## Text provided
_ _ _ _ _
- DePhillips with the Cincinnati Reds in 1943
- Catcher
- Born: September 20, 1912 New York City, US
- Died: May 5, 1994 (aged 81) Port Jefferson, New York, US
- Batted: RightThrew: Right

MLB debut
- April 25, 1943, for the Cincinnati Reds

Last MLB appearance
- September 12, 1943, for the Cincinnati Reds

MLB statistics
- Batting average: .100
- Home runs: 0
- Runs batted in: 2
- Stats at Baseball Reference

Teams
- Cincinnati Reds (1943);

= Tony DePhillips =

American baseball player (1912–1994)

Anthony Andrew DePhillips (September 20, 1912 – May 5, 1994) was an American Major League Baseball (MLB) catcher with the Cincinnati Reds. He played in 35 games, all during the 1943 season.

==Biography==
DePhillips was born in New York, New York, and attended Fordham University. For his career, he compiled a .100 batting average in 20 at-bats, with two runs batted in.

DePhillips was a standout basketball and baseball player at Newtown High School and at Fordham University. He played minor league baseball for the New York Yankees and played in the Major Leagues. In 1942, DePhillips voluntarily retired in order to spend more time with his wife and baby, Tony, Jr. He accepted a job in October of that year coaching college basketball at the Pratt Institute in addition to his job coaching high school basketball at St. Simon Stock High School in the Bronx.

After retiring in 1942, he played for an amateur team in New York called the Bushwicks. In March 1943, he signed with the Cincinnati Reds. With the Reds, he had a reputation as a defensively gifted but offensively challenged catcher. As a result, he found his playing time limited and was frequently pinch hit for.

On November 11, 1949, DePhillips opened a sporting goods store on Francis Lewis Boulevard in Bayside. The grand opening was attended by sports greats of the times which included Phil Rizzuto of the Yankees, Gene Hermanski of the Dodgers, and Jake LaMotta, the middleweight boxing champ.
_ _ _ _ _
## The data
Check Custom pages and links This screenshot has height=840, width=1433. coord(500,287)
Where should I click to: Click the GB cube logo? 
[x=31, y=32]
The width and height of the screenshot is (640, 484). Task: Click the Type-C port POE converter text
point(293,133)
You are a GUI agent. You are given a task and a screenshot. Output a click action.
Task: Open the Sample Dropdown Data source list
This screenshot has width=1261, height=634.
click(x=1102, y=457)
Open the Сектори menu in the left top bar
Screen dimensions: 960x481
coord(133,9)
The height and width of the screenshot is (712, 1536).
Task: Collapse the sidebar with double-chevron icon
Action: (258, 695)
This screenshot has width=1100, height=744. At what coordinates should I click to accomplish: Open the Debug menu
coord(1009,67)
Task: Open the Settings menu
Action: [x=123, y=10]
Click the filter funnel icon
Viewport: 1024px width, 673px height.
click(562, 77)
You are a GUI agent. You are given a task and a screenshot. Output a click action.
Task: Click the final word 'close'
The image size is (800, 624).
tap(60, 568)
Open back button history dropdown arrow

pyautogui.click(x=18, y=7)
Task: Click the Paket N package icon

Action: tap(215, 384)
_ _ _ _ _
## Actions to take
1. Translate this sentence from the Tony DePhillips biography into Spanish: "He played in 35 games, all during the 1943 season."
2. In the Tony DePhillips biography, condense the paragraph that begins "DePhillips was a standout basketball and baseball player" into a bulleted list that keeps its main facts.
3. Answer these questions from the Tony DePhillips biography:
(a) Where did DePhillips die?
(b) In what month and year did he sign with the Cincinnati Reds?
(c) On what street was his sporting goods store located?
The records are not required for this work.

## Results of the tasks
1. Jugó en 35 partidos, todos durante la temporada de 1943.

2.
- Excelled at basketball and baseball at Newtown High School and Fordham University
- Played minor league baseball for the New York Yankees and also played in the Major Leagues
- Voluntarily retired in 1942 to spend more time with his wife and baby, Tony, Jr.
- In October 1942, began coaching college basketball at the Pratt Institute
- Also coached high school basketball at St. Simon Stock High School in the Bronx

3.
(a) Port Jefferson, New York
(b) March 1943
(c) Francis Lewis Boulevard, in Bayside